We conducted a computer-assisted search of the Mayo Clinic database to identify patients with IPF who underwent surgical lung biopsy and were seen at our institution during a 7-year period from January 1, 1996, through December 31, 2002. Of 58 patients confirmed to have IPF by surgical lung biopsy, 7 patients (12%) underwent lung biopsy during an episode of acute exacerbation. None of these patients had an identifiable cause for their clinical deterioration other than their underlying lung disease, IPF. In addition, none of these patients had an associated connective tissue disease or a known cause for diffuse pulmonary fibrosis such as occupational dust exposure, radiation therapy to the chest, fibrogenic drug therapy, or aspiration pneumonia. The remaining 51 patients presented with chronic respiratory symptoms consisting of exertional dyspnea and/or cough. All 51 patients had UIP on surgical lung biopsy. Three of these 51 patients were inpatients at the time of the surgical consultation for lung biopsy: 2 patients had been hospitalized for evaluation and management of newly diagnosed hypoxemia, and 1 other patient was admitted for management of a spontaneous pneumothorax. Two of these 51 patients (3.9%) required prolonged mechanical ventilation after surgical lung biopsy and eventually died during their hospitalization from respiratory failure.

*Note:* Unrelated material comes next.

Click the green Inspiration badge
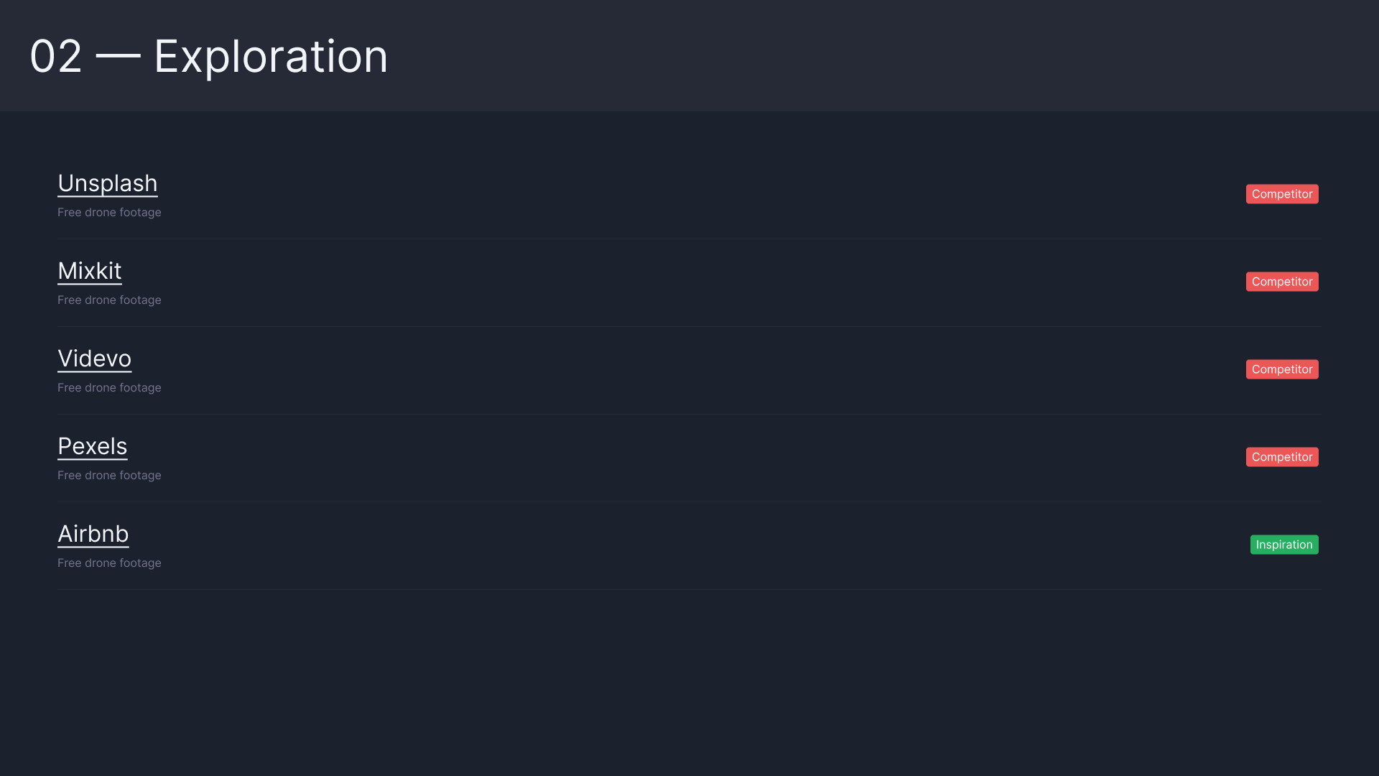click(1284, 545)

Acute exacerbation was defined using the following criteria proposed by Kondoh et al5and Akira et al6: (1) acute worsening of dyspnea within 1 month of presentation, (2) new pulmonary infiltrates on chest radiography or CT, (3) deterioration in pulmonary function measurements or gas exchange, and (4) absence of an identifiable cause including infections or cardiovascular disease. Documentation of new infiltrates or precipitous decline in lung function was not required in patients without a prior diagnosis of IPF since baseline results were not available. All patients without an established diagnosis of IPF prior to presentation with acute respiratory failure had evidence of UIP on either surgical lung biopsy or CT scan performed within 2 weeks of presentation. All patients met the criteria for definite or presumptive IPF as outlined in the 2000 American Thoracic Society/European Respiratory Society consensus statement.2 All lung biopsy specimens and autopsy slides were reviewed by one of us (J.L.M.). Special stains for fungi and Pneumocystis (Gomori methenamine silver) were performed in all surgical lung biopsies, and stains for acid-fast bacilli (auramine rhodamine) were performed in six of them. Medical records were examined in detail to gather clinical, laboratory, radiologic, and pulmonary function data at presentation. Follow-up data were also extracted.

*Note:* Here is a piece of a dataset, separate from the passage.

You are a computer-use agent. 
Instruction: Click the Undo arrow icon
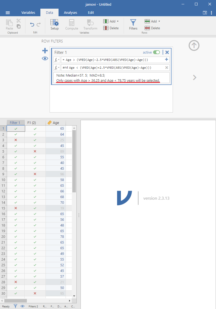tap(32, 25)

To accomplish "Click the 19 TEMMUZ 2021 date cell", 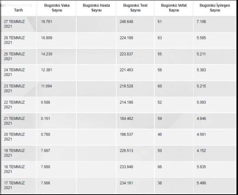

Spirometry and measurements of lung volumes and diffusing capacity of the lung for carbon monoxide (Dlco) were performed in our laboratory using standard techniques.9 Pulmonary function data included plethysmographically determined total lung capacity, FVC, FEV1, ratio of FEV1 to FVC, and Dlco. Data are reported as mean ± SD unless otherwise stated. This study was approved by the Mayo Foundation institutional review board. Patients who did not authorize the use of their medical records for research were excluded from this study.

Demographic and Clinical Features

We identified seven patients with an acute exacerbation of IPF. The median age of these seven patients was 70 years (range, 59 to 74 years); two patients (29%) were women (Table 1 ). Five patients (71%) had a smoking history and included two current smokers. Four patients (57%) had the diagnosis of IPF established previously with a median interval of 15 months (range, 6 to 25 months) prior to presentation; three patients did not.

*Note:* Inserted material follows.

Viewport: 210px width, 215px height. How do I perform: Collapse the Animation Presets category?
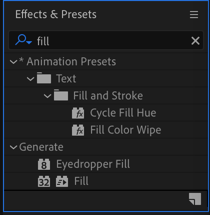coord(14,62)
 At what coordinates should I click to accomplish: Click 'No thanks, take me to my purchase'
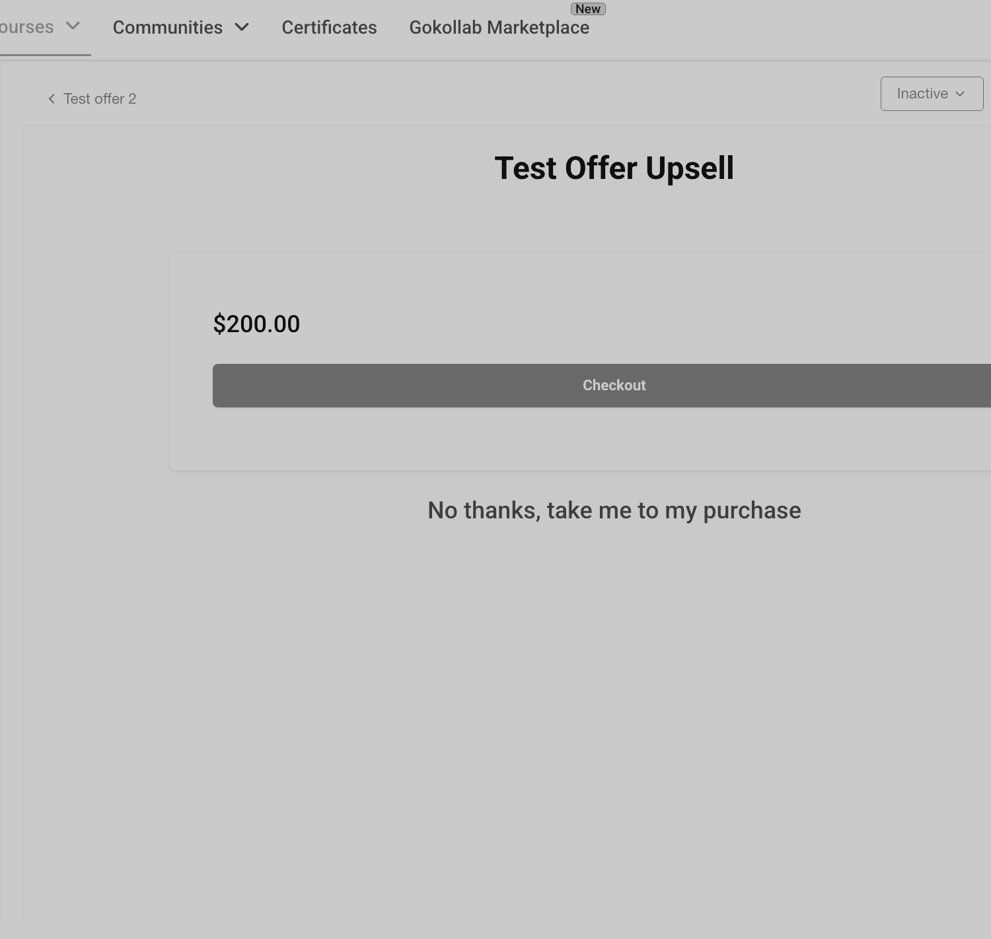614,510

Four patients with previously diagnosed IPF had pulmonary function tests performed 6 to 17 months (median, 9 months) prior to the current presentation. Pulmonary function results were abnormal in all four patients with a restrictive defect and a reduced single-breath Dlco. Mean total lung capacity was 67 ± 13% of predicted, FVC was 69 ± 11% of predicted, and Dlco was 46 ± 7% of predicted.

Two patients were receiving colchicine (0.6 mg/d), and another patient was receiving prednisone (20 mg/d) for IPF at the time of acute exacerbation. Four patients were not receiving any pharmacologic therapy for IPF. One patient with previously diagnosed IPF had been receiving supplemental oxygen therapy (via nasal cannula at 2 L/min) for 3 months prior to the current presentation.

The symptoms and signs noted at presentation are summarized in Table 1. All patients presented with an acute onset of dyspnea or acute worsening of chronic dyspnea over a median of 14 days, (range, 7 to 28 days). Additional symptoms included cough in five patients (71%), flu-like syndrome in four patients (57%), and fever in three patients (43%). On physical examination, all patients manifested inspiratory crackles, and digital clubbing was noted in five patients (71%), including two patients without a previously established diagnosis of IPF.

All patients were hospitalized for evaluation and management of worsening dyspnea and hypoxemia. Invasive mechanical ventilation was needed for all seven patients. The median interval between admission to the hospital and the institution of invasive mechanical ventilation was 3 days (range, 0 to 6 days). Three patients (43%) were initially managed with noninvasive bilevel positive airway pressure ventilation for a median duration of 6 h (range, 1 to 10 h) prior to the institution of invasive mechanical ventilation.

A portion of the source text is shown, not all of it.